→ ASSIGNMENT
Look in the material below for the line holding "Image resolution: width=582, height=2576.". Set it down exactly, with each later line up to and including the line holding "friends (129, 965)".

→ RECORD EXCERPTS
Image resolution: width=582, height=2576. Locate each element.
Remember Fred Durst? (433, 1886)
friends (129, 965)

---

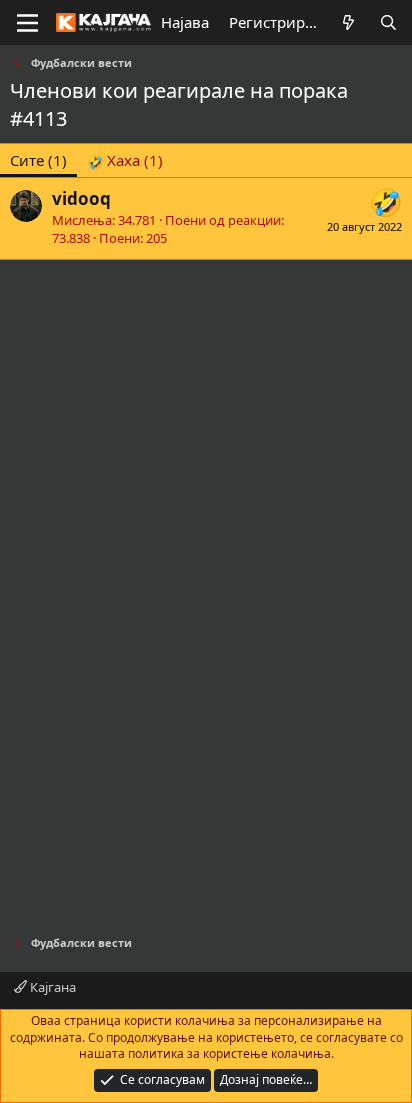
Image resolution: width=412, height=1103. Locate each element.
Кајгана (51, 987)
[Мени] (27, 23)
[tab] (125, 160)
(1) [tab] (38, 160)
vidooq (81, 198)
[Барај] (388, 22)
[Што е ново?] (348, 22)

→ OUTPUT
Image resolution: width=582, height=2576. Locate each element.
Remember Fred Durst? (433, 1886)
friends (129, 965)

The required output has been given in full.